Eroticoscincus graciloides

Eroticoscincus graciloides
IUCN-status: Niet bedreigd[1] (2017)
Taxonomische indeling
Rijk:Animalia (Dieren)
Stam:Chordata (Chordadieren)
Klasse:Reptilia (Reptielen)
Orde:Squamata (Schubreptielen)
Onderorde:Lacertilia (Hagedissen)
Infraorde:Scincomorpha (Skinkachtigen)
Familie:Scincidae (Skinken)
Onderfamilie:Eugongylinae
Geslacht:Eroticoscincus
Soort
Eroticoscincus graciloides
Lönnberg & Andersson, 1913
Eroticoscincus graciloides op Wikispecies Wikispecies
Portaal  Portaalicoon   Biologie
Herpetologie

Eroticoscincus graciloides is een hagedis uit de familie skinken (Scincidae).

Naam en indeling

De hagedis werd voor het eerst wetenschappelijk beschreven door Einar Lönnberg en Lars Gabriel Andersson in 1913. Oorspronkelijk werd de naam Lygosoma graciloides gebruikt. De skink werd eerder tot de geslachten Lygosoma, Anotis[2], Nannoscincus[2] en Hemiergis gerekend, maar deze indelingen zijn verouderd.

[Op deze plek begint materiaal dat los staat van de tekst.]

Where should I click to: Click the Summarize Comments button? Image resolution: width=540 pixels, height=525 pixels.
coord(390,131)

Eroticoscincus graciloides is de enige soort uit het monotypische geslacht Eroticoscincus. De naam van het geslacht Eroticoscincus werd voor het eerst voorgesteld door Richard Walter Wells en Cliff Ross Wellington in 1984. Er worden geen ondersoorten erkend.[3]

De wetenschappelijke geslachtsnaam Eroticoscincus betekent vrij vertaald 'verliefde skink'; eroticos (GR: ἐρωτικός) = verliefd en scincus = skink.

Uiterlijke kenmerken

De lichaamskleur is bruin, met lichtere flanken en een nog lichtere buikzijde. De flanken van de staart zijn donkerder gekleurd. De voorpoten dragen vier vingers en de achterpoten zijn voorzien van vijf tenen.

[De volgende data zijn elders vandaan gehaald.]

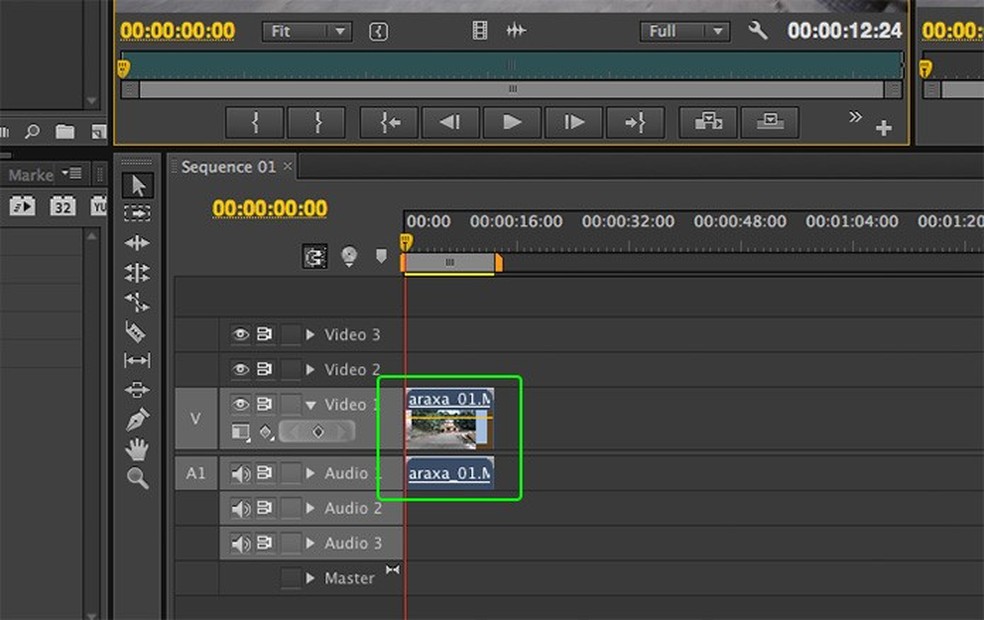Activate the Selection arrow tool
The image size is (984, 620).
[137, 185]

De skink is te onderscheiden van andere soorten door de zeer kleine, ronde gehooropening. Achter op de kop is een vage, M- vormige vlek aanwezig.[4]

Verspreiding en habitat

De soort komt endemisch voor in Australië en alleen in de oostelijk gelegen staat Queensland. Het areaal beslaat een klein gebied in het uiterste zuidoosten van de staat ten noorden van het eiland Fraser Island. Op het eiland zelf komt de skink ook voor. Een groot deel van het areaal bestaat uit beschermde natuurgebieden.

De habitat bestaat uit de strooisellaag tussen struiken en rotsige streken in begroeide gebieden. De skink kan zowel in vochtige als droge bossen voorkomen, in het laatste geval altijd in de buurt van water. De hagedis staat bekend als zeer schuw en wordt hierdoor weinig gezien.

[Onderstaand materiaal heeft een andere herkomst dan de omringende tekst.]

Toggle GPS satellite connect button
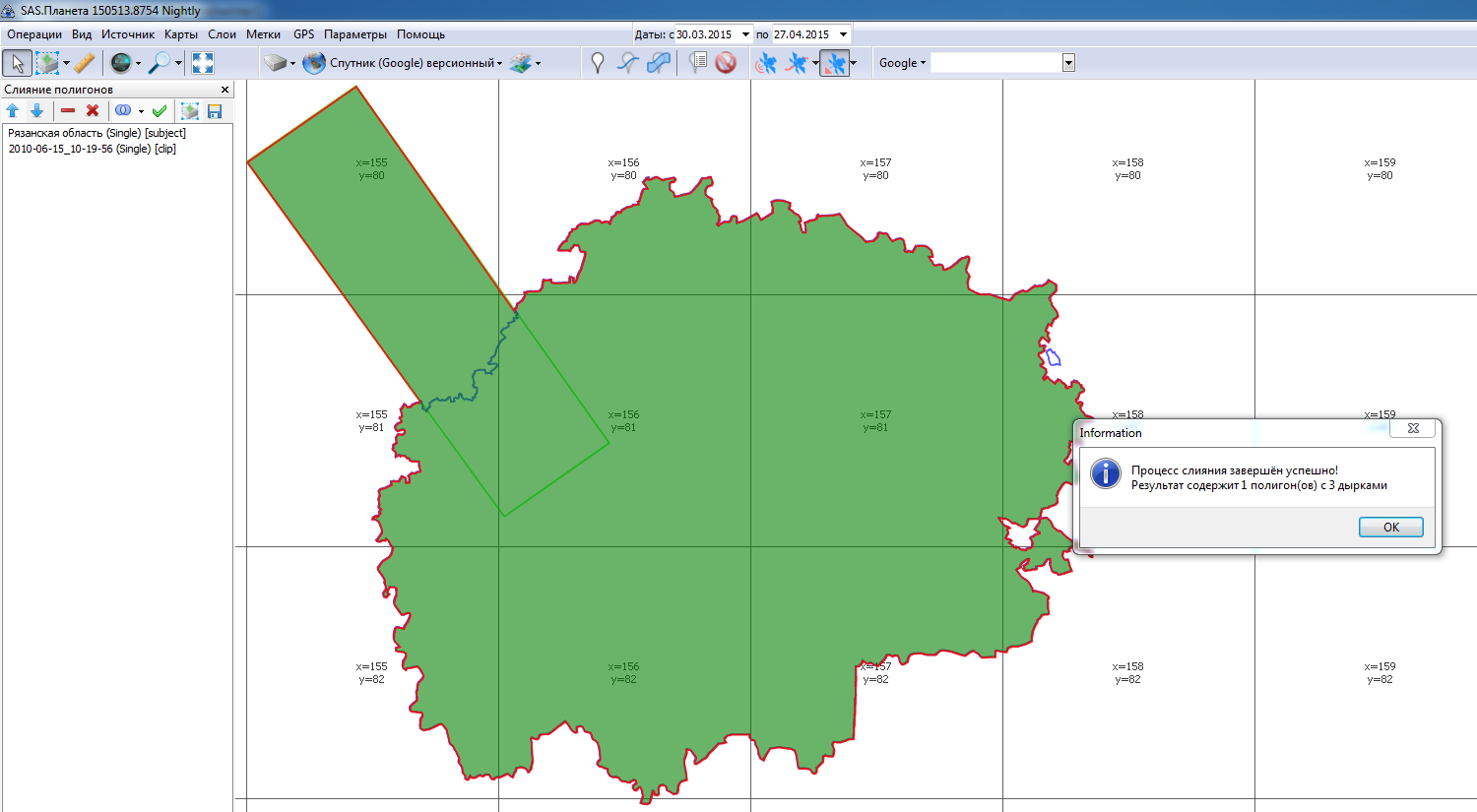1477x812 pixels. coord(765,63)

De soort wordt veel gevonden in sterk begroeide gebieden zoals overwoekerende klimplanten. Ook in door de mens aangepaste omgevingen kan de skink zich handhaven, zoals tuinen, parken, wegbermen en plantages.[5]

Door de internationale natuurbeschermingsorganisatie IUCN wordt de skink als 'veilig' beschouwd (Least Concern of LC).[5]